Presidentes mexicanos y sus homólogos norteamericanos (afines o acérrimos)

Siempre será una prueba de fuego sobrellevar la relación bilateral con el vecino del norte, el mayor socio comercial y, todavía, la potencia económica y militar más grande del mundo. Los mandatarios mexicanos y estadunidenses se han identificado ose repelen. Adolfo ...

Siempre será una prueba de fuego sobrellevar la relación bilateral con el vecino del norte, el mayor socio comercial y, todavía, la potencia económica y militar más grande del mundo.

Los mandatarios mexicanos y estadunidenses se han identificado o se repelen.

Adolfo López Mateos apoyó a John F. Kennedy (demócrata). México votó contra Cuba en el consejo de la OEA cuando la Crisis de los Misiles.
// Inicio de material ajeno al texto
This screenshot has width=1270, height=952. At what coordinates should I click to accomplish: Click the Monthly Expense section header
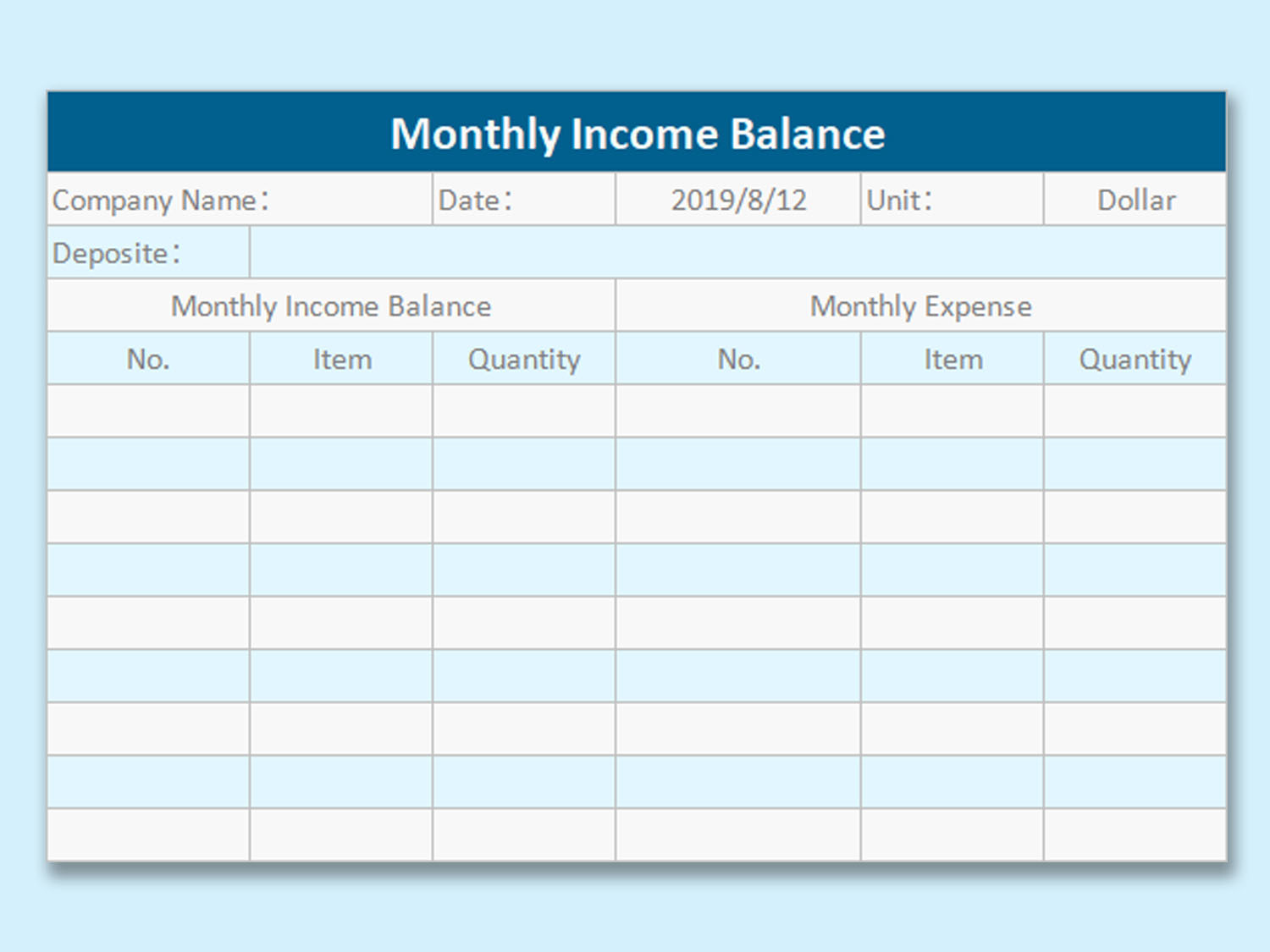919,306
Gustavo Díaz Ordaz mantuvo un vínculo extraordinario con Lyndon B. Johnson, quien hizo la entrega oficial a México de El Chamizal en 1967.
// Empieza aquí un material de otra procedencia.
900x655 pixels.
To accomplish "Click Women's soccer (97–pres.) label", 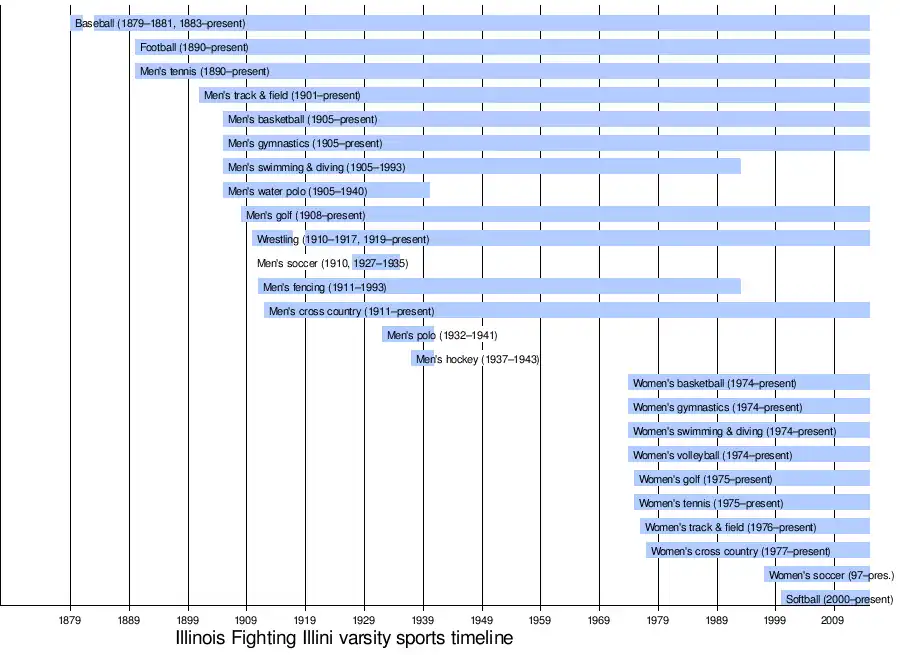I will click(x=831, y=575).
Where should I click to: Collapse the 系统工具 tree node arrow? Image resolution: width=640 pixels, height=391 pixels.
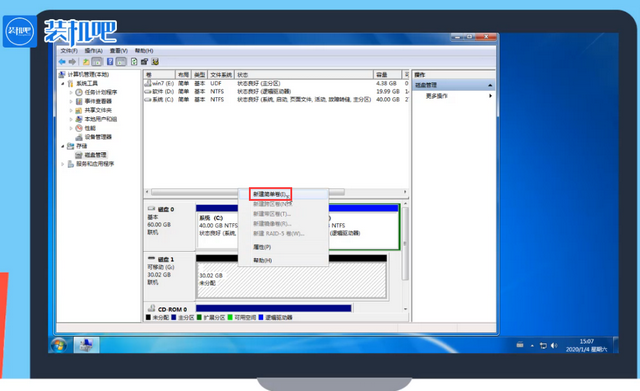pos(63,84)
En cambio, Luis Echeverría se reunió en dos ocasiones con el republicano Richard Nixon. Saltaron chispas. Nixon exigía adhesión a la política anticomunista de EU, mientras que el mandatario mexicano defendió a Fidel Castro y a Salvador Allende de Chile.

Otra pésima relación entre los mandatarios de ambas naciones tuvo lugar entre José López Portillo y Jimmy Carter. Hubo presiones por el precio del petróleo y por la vocación solidaria de México con Cuba: La “bonanza petrolera” concedió a López Portillo la ventaja en los intercambios de ironía con su homólogo.
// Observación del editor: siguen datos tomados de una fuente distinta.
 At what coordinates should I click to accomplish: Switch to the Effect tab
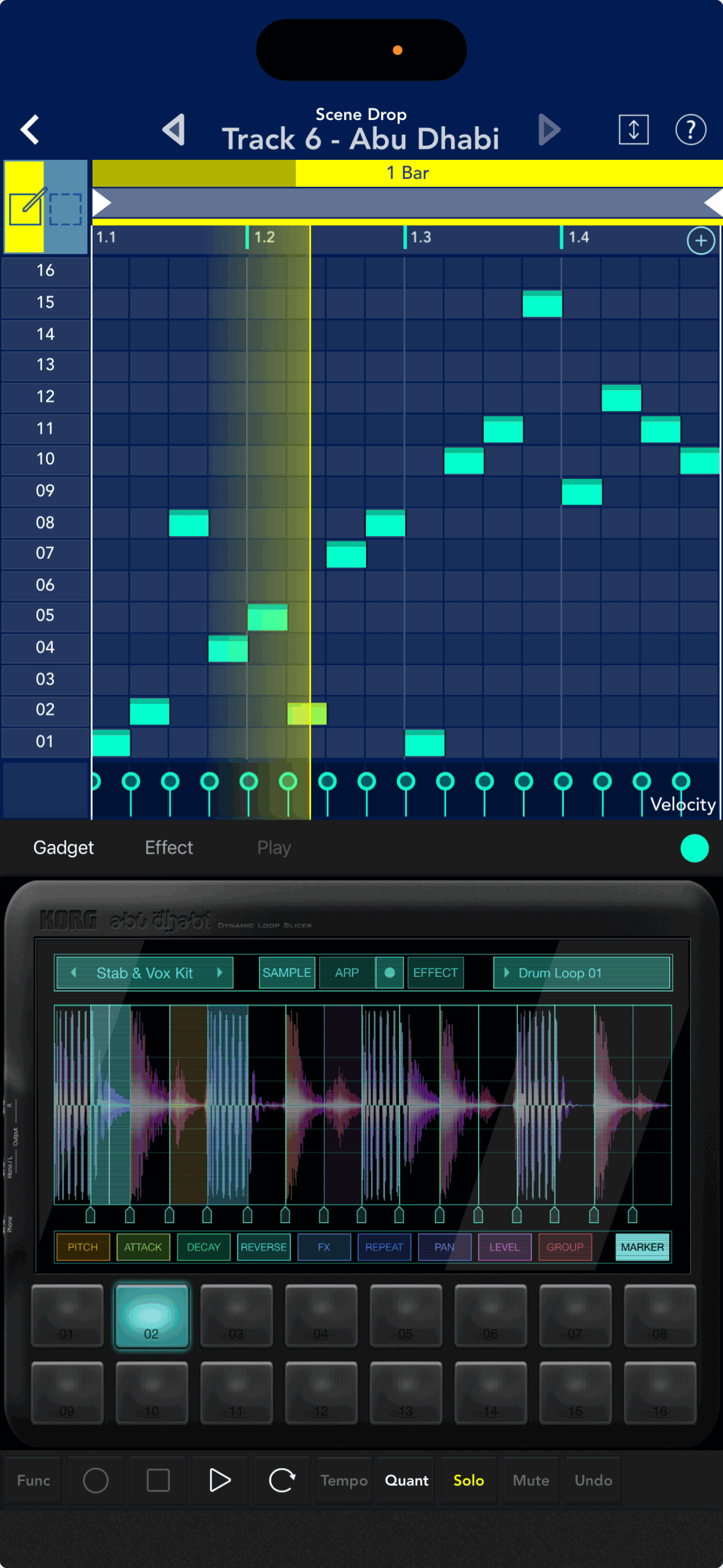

Miguel de la Madrid con un talante elegante estuvo, sin embargo, en desacuerdo con el republicano Ronald Reagan en cuanto al conflicto centroamericano (especialmente por el caso de Nicaragua) y los apoyos de Washington al Grupo Contadora.

Carlos Salinas de Gortari hizo buena relación con George Bush (padre), a eso se debió la negociación del Tratado de Libre Comercio, clave para la economía mexicana. El presidente mexicano aceptó reunirse en California en plena carrera electoral. Salinas, en una acción inapropiada, evidenció que apostaba en la reelección de George Bush. Lo primero que hizo Bill Clinton fue modificar el TLC con nuestro país.

Sin embargo, Bill Clinton mantuvo un excelente entendimiento con Ernesto Zedillo, quien autorizó un préstamo de emergencia por 20 mil millones de dólares.

Vicente Fox tuvo grandes afinidades con George W. Bush (hijo), pero no consiguió un acuerdo migratorio tras los atentados del 11-S.

Felipe Calderón fue un crítico agudo de las leyes antiinmigrantes del estado de Arizona, entonces gobernado por el Partido Republicano. Obama coincidió al declarar que las familias mexicanoamericanas llevaban siglos en ese país. Sin embargo, el carismático Obama expulsó más inmigrantes del territorio estadunidense que cualquier otro.

Enrique Peña Nieto quiso recomponer la relación con Obama e impulsó la creación del Diálogo Económico de Alto Nivel (DEAN).

Donald Trump arribó a la Casa Blanca e incendió la relación con agresiones a los mexicanos, el presidente Peña afirmó:

“…presidente Trump: Si usted quiere llegar a acuerdos con México, dialoguemos con seriedad y espíritu constructivo…”. A Peña Nieto, le salió carísimo haber ido a ver a Trump y era entendible, pareció sumiso por las hostilidades verbales de Trump en contra del país azteca y su muro. Curiosamente y, contrario a su discurso de campaña, Andrés Manuel López Obrador fue dócil en su encuentro con Trump. Se esperaba algún grado de reclamo frente a las ofensas constantes a los mexicanos en general y especialmente a los inmigrantes de nuestra nacionalidad y, luego le tomó aprecio, demoró casi un mes en reconocer el triunfo de Biden. Al demócrata Biden —como López Portillo a Carter—, lo “dobló” al hacerlo venir y obligarlo a aterrizar en el polémico aeropuerto AIFA. Veremos si haber cedido en disponer a las tropas mexicanas para frenar a los inmigrantes del sur que cruzan por México sirvió de algo.